Entre deux eaux
Malgré la victoire…
Est-ce la période — sujette aux craintes de toutes sortes — qui veut ça, mais on serait presque plus enclins à s'inquiéter de cette victoire que de la défaite contre la Belgique. A l'instar de Jean-Michel Larqué, grand maître de la chocotte, on peut par exemple s'affoler des deux buts pris, l'un sur une passe en profondeur, l'autre sur un coup franc excentré, c'est-à-dire deux situations banales et deux erreurs d'inattention.
La blessure de Zidane est pourtant la seule vraie raison d'être inquiet, et elle est suffisamment lourde à cinq jours du match d'ouverture pour qu'on n'en invente pas d'autres. Son absence lors de l'entrée en matière des Bleus serait évidemment un handicap de taille, surtout que les dispositifs de remplacement ne nous ont pas convaincus (voir Les Bleus sans plan B?). Le recentrage de Djorkaeff s'est d'ailleurs révélé aussi stérile que précédemment, son équipe devant essentiellement à l'efficacité de ses attaquants la remontée au score…
Décalages
La sélection française a cependant fait mieux que son homologue anglaise, tenue en échec (1-1) par ces mêmes Coréens, qui ont fait de net progrès depuis le 5-0 de la Coupe des confédérations et qui ont maintenu un gros pressing durant presque toute la rencontre. L'équipe du pays hôte a montré des qualités collectives intéressantes, et surtout une motivation prévisible, clairement supérieure à celle des Tricolores. La Coupe du monde a commencé avec une semaine d'avance pour ces diables rouges-là. Que les hommes de Lemerre s'en soient sortis au score dans des conditions difficiles est donc plutôt rassurant, mais aussi près de l'heure de vérité, on est ultra sensible aux motifs d'alarme. L'un d'eux tient évidemment à l'état de fraîcheur physique manifestement très moyen des joueurs. Il n'est pourtant pas rédhibitoire si l'on fait confiance au staff français pour les amener au sommet de leur préparation à partir du 31 mai. On attribuera ainsi à cette question de timing les prestations médiocres de Thuram ou Vieira, et même de Zidane avant sa blessure.
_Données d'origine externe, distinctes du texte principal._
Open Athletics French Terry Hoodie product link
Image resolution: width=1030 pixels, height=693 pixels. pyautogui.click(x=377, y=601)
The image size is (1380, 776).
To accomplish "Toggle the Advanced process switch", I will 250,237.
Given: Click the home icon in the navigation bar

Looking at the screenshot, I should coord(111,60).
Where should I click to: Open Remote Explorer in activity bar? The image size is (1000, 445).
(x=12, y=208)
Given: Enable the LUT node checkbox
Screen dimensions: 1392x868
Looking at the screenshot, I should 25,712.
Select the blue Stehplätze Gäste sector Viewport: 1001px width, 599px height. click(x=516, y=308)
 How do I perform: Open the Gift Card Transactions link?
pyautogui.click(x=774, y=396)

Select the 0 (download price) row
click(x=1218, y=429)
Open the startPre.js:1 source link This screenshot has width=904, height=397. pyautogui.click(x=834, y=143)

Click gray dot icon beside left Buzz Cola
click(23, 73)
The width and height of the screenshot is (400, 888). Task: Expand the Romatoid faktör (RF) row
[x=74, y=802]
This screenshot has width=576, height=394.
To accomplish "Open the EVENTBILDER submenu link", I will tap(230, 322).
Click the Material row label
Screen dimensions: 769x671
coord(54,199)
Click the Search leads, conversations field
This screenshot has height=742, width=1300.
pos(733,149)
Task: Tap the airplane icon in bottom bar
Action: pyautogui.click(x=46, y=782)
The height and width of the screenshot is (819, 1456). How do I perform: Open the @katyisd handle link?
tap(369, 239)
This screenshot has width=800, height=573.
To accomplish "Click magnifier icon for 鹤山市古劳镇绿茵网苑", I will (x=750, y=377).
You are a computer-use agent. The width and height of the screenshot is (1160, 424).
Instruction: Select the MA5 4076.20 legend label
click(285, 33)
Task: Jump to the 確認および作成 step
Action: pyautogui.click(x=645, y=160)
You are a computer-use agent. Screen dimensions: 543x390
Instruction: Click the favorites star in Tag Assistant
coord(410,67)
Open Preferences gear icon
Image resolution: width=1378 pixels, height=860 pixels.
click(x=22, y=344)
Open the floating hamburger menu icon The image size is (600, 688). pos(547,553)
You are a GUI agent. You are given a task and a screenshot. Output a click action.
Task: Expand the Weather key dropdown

La défense dans le collimateur
Un autre élément nourrit plus sérieusement les doutes, relatif à l'assise défensive, tant les Coréens ont paru s'infiltrer ou se démarquer facilement. Des doutes anciens, dont la résurgence risque de fragiliser une défense française au sein de laquelle on aura vite fait de stigmatiser Franck Lebœuf. Le Marseillais a pourtant été bon dans la plupart de ses interventions (et il s'est rattrapé avec un geste trezeguetien), les lacunes tenant plus au placement et au travail collectifs. On est un peu surpris d'entendre Bixente Lizarazu déclarer qu'il faudra encore "travailler les automatismes" dans une arrière-garde qui n'a pas changé depuis deux ans… Mais là encore, le défaut de préparation et de vraie motivation peut expliquer que tous les boulons n'aient pas été suffisamment serrés dimanche.
Cela fait donc beaucoup de grain à moudre pour les Cassandre de tout poil, et certains criaient déjà au feu, ce dimanche sur certains sites (l'un d'eux recyclant d'ailleurs un titre que L'Equipe avait osé en 98, "Une victoire inquiétante"). Gardons notre sang froid les enfants, il n'est pas temps de paniquer, mais de s'enquérir de la cuisse de Jupiter. C'est suffisamment de souci.
Les actions de Dugarry à la hausse
Selon les mots de Lemerre, Dugarry est une "couleur de plus à la palette de l'équipe de France". Il a fait une mi-temps intéressante, avec un but volontaire de la tête, surtout quand il est passé dans l'axe du milieu avec un rôle important dans la fin de match. Il est cependant peu probable qu'il compromette le statut d'Henry comme premier choix pour le côté gauche. La disponibilité du Gunner a été un des rares satisfactions du match, sa blessure semblant véritablement un malentendu.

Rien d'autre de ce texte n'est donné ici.